This is an important thing to consider when writing Bash scripts. In my experience its not necessarily the little command tricks that you know that make you a better coder, it’s the underlying understanding of how things work.
You’re dealing with Text
Mentally keeping track of the contents of variables, or whats being passed in a pipe is actually rather simple in Bash. Everything is a string. There is no fancy Object oriented concepts that you have to consider when dealing with data. It’s all just text. Take the following for example:
Cat file | cut –f1 | sort –u | wc –l
While the above follows under the category of “useless use of cat” it’s done to illustrate a point. You are taking the text output of a command and passing it as the text input of another command. THAT’S IT. The “target” program that you pass the data to has its own rules on how to deal with the text. In the above case what is happening is cat is opening the file, outputting the contents of the file as the input for the cut command, which reads in the text, and (due to –f1) outputs the first tab delimited field as output.
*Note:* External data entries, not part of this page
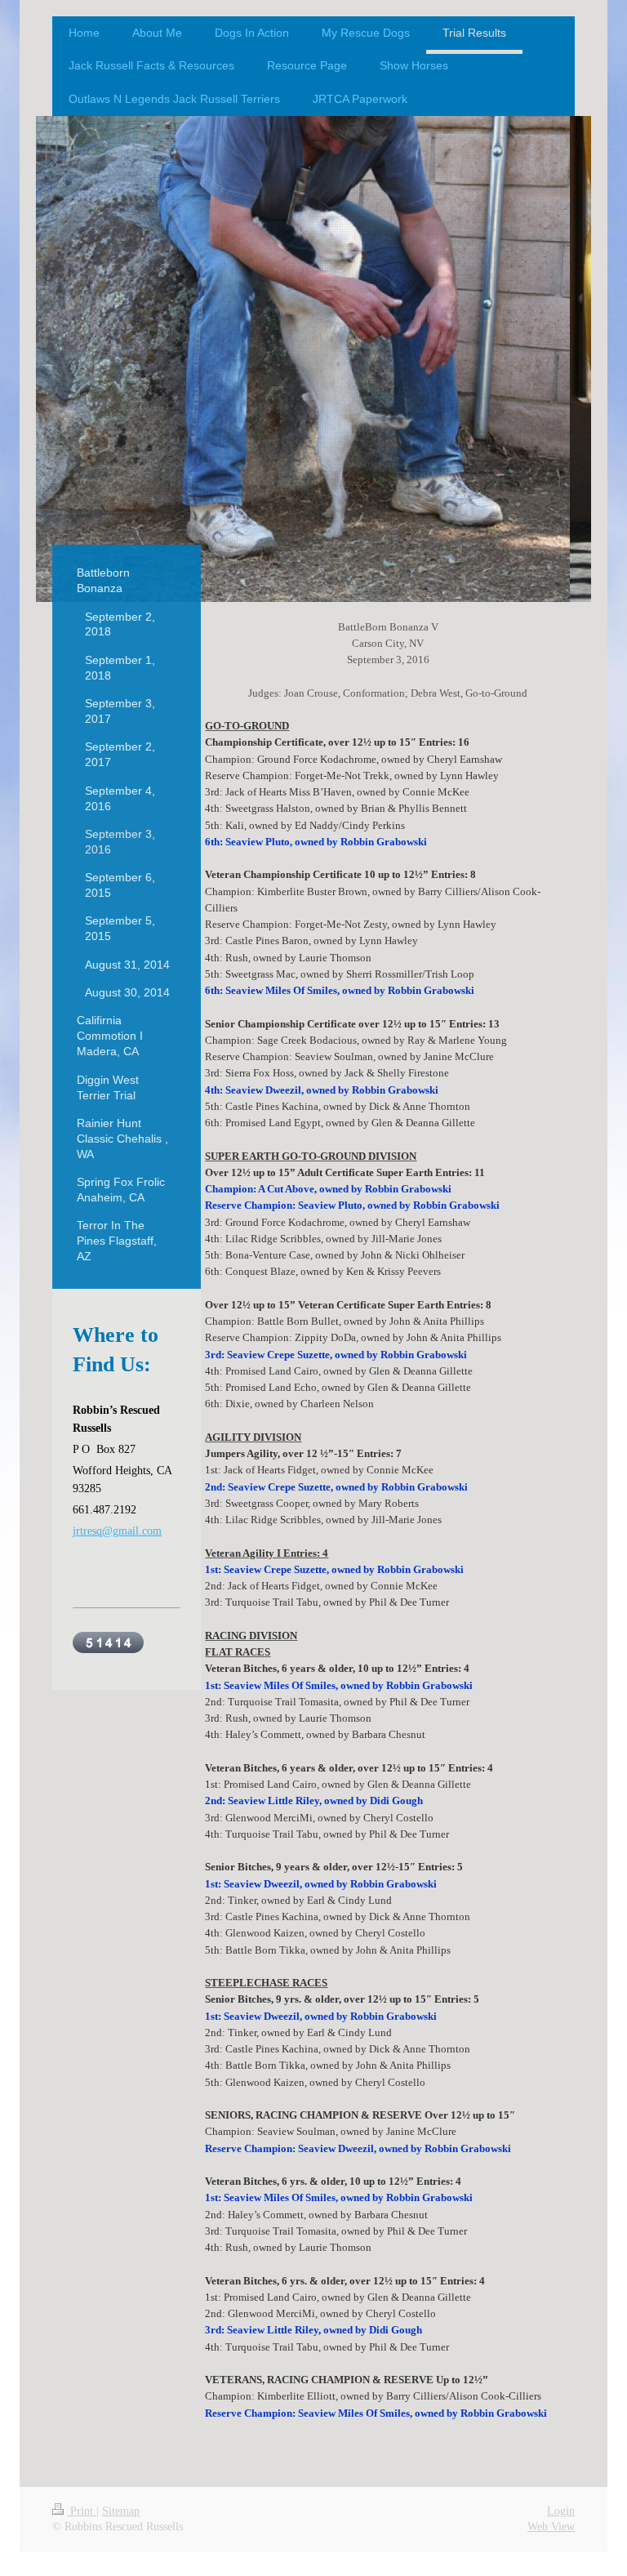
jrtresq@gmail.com (117, 1531)
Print (81, 2511)
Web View (551, 2526)
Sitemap (121, 2511)
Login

This output text is being passed directly to the sort command which will alphabetically sort the list and eliminate the duplicates (-u). Sort then outputs this text, and the pipe (again) takes the output and sends it to wc which will count how many lines (-l) and output the result.
The only thing programs like this are designed to do is mangle/modify/analyze text in some way.
The nice thing about only dealing with text is that you can see its state/contents at any point, simply by outputting it to the screen.
I believe that keeping in mind you are only dealing with strings of text is one of the most important considerations to remember when writing bash scripts.
The other good thing about the "everything is a string" philosophy is that you can tell which programs where built for scripting and which were mainly built for human consumption. The main question you have to ask is: How much parsing of text do i have to do to get some simple data out? If the answer is "a lot", then you may want to search for another tool/program that is more API-esque focused.